The amount of damage from wind and the storm surge is different for each category. While it’s hard to tell exactly how much damage would occur, Horry County Emergency Management guidelines and National Weather Service storm surge hazard maps offer an idea of how each category of storm could impact the Grand Strand under a direct hit.
National Weather Service Meteorologist Steve Pfaff cautions that the storm surge maps are not an exact science are used only for planning purposes. He said that the surge may be different depending on the track of the storm and the tide phase.

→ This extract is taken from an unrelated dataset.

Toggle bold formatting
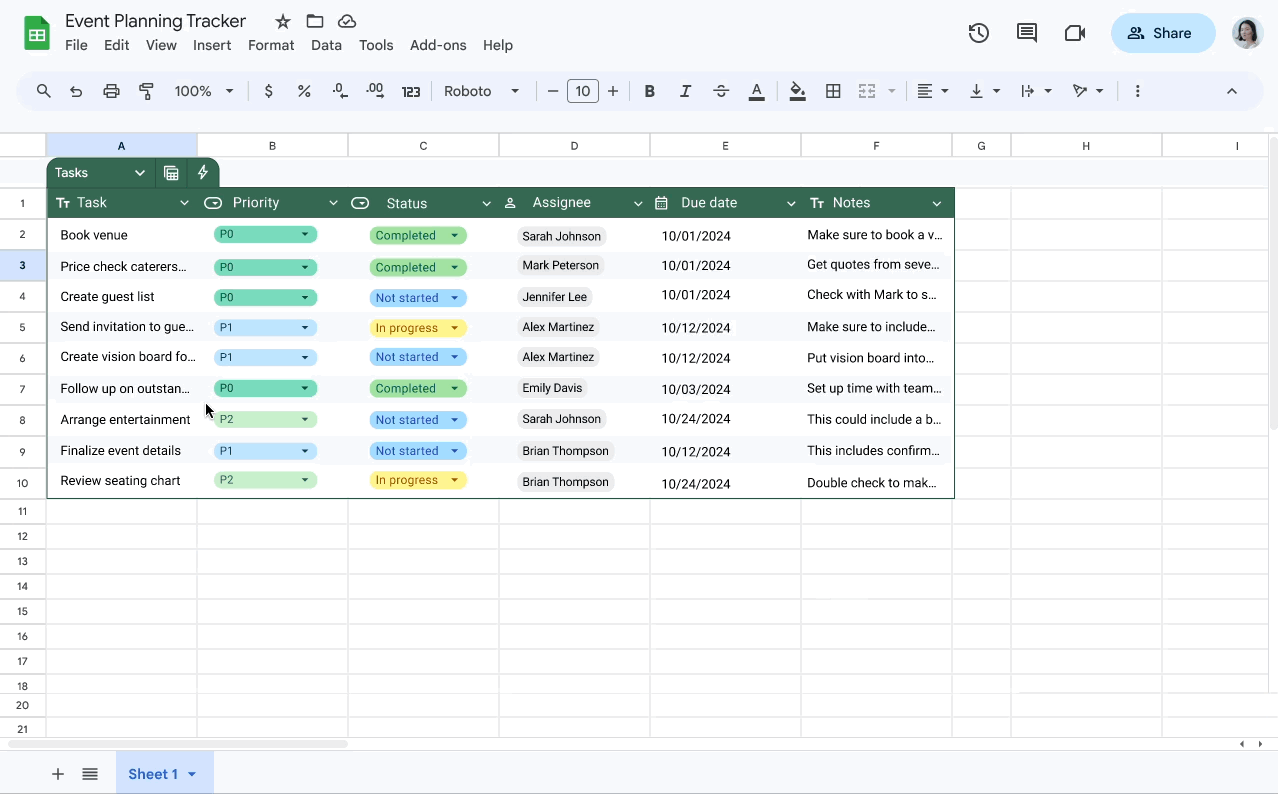1278x794 pixels. pyautogui.click(x=649, y=91)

Category 1: 74 - 95 mph winds
This category of storm could put down power lines and cause some roof damage to buildings. Trees may topple, branches may snap, and power lines could go down.

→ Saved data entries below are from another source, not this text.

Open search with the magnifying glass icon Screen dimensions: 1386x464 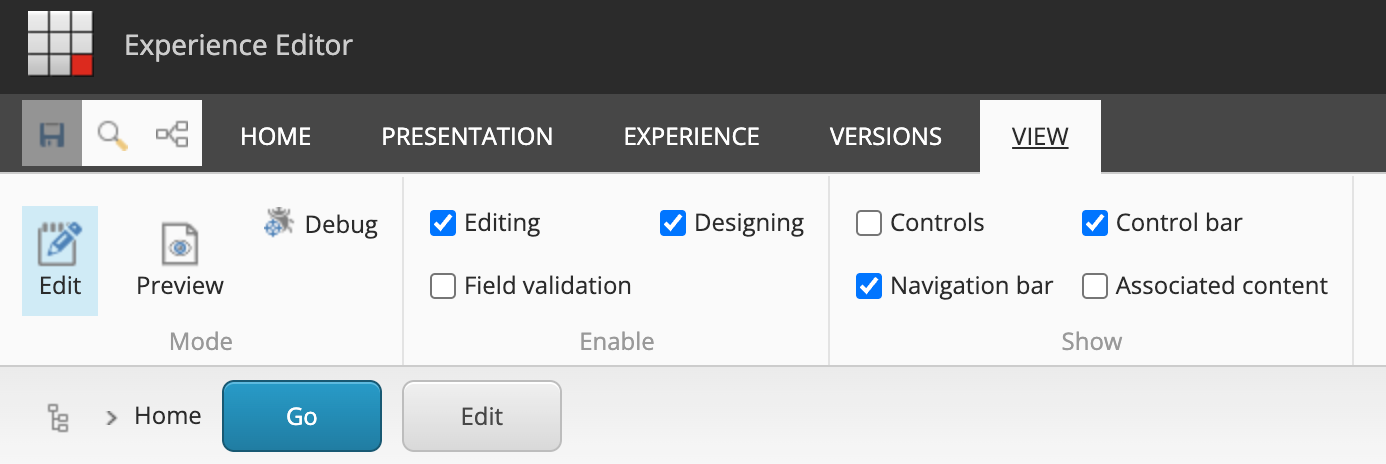click(112, 133)
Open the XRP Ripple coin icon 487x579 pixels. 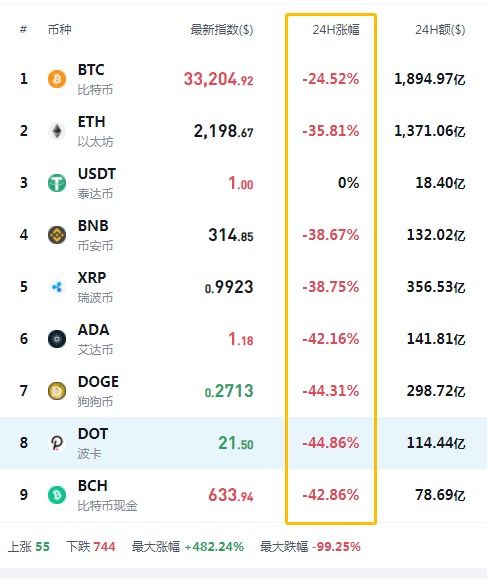(x=57, y=287)
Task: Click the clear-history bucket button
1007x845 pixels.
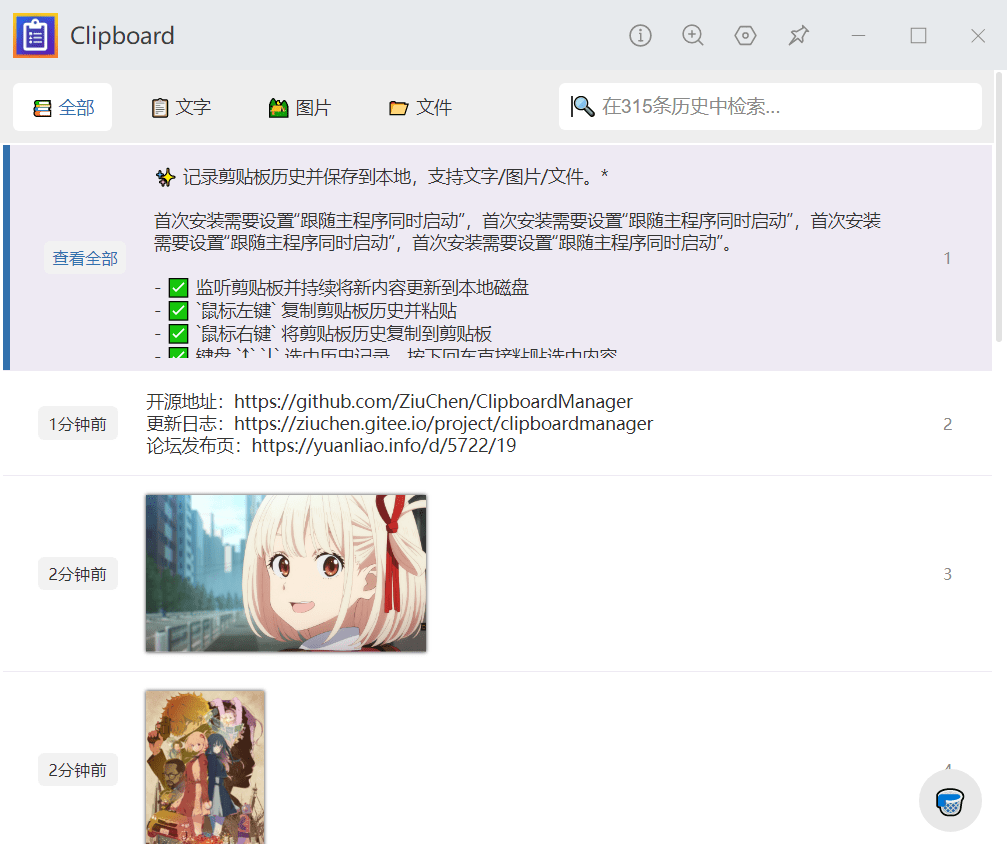Action: pos(949,801)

Some flooding could occur close to Ocean Boulevard, but the biggest flooding threat is south towards Murrells Inlet and north towards Atlantic Beach and North Myrtle Beach according to storm surge maps.
Category 2: 96 - 110 mph winds
Winds would cause “extensive damage” to roofs, and the amount of trees toppled or snapped could cause numerous roadblocks, according to county emergency management. A “near-total” power outage would be expected and could last days or even weeks.
Flooding could occur in Myrtle Beach and on Ocean Boulevard with the most severe flooding affecting The Dunes Golf and Beach Club, Withers Swash Park and areas directly to the north and south of Myrtle Beach State Park.
Murrells Inlet, Georgetown and North Myrtle Beach would still get the worst of the flooding according to surge maps.
Category 3: 111 - 129 mph winds
The county says that “devastating damage” would occur, with well-built framed homes sustaining “major damage.” Water and power could be unavailable for days or weeks.
Surge maps show most of Ocean Boulevard under 9 feet of water. Flooding would affect parts of Kings Highway and U.S. Highway 501 as well. Parts of Georgetown, Murrells Inlet, Garden City, Surfside Beach and North Myrtle Beach could be under 9 feet of water.
There would also be extensive flooding along the Waccamaw River and Intracoastal Waterway. Parts of Socastee on both sides of Socastee Boulevard would flood.
Category 4: 130 - 156 mph winds
“Catastrophic damage” would occur, with houses sustaining “severe” damage due to the “loss of most of the roof structure” as well as exterior walls, according to the county. Water and power could be out for weeks and fallen trees would “isolate” neighborhoods. Most of the county would be “uninhabitable” for weeks or even months.
Most of Myrtle Beach, including the Market Common and Coastal Grand Mall could be underwater according to storm surge maps. The coastline between the Myrtle Beach Boardwalk and Kings Highway could be under 9 feet of water.
Much of Georgetown, Murrells Inlet, Garden City, North Myrtle Beach and most of Cherry Grove could also be under 9 feet of water.
Category 5: 157 mph winds or stronger
A “high percentage of framed homes” would be destroyed, according to the county. Utilities would go out for possibly months, and the area would be uninhabitable for weeks or months.
Most of Myrtle Beach, Georgetown, Murrells Inlet, Surfside Beach, Conway, North Myrtle Beach, and Cherry Grove could be under 9 feet of water.
Parts of Carolina Forest between South Carolina Highway 31 and Carolina Forest Boulevard could be flooded as well.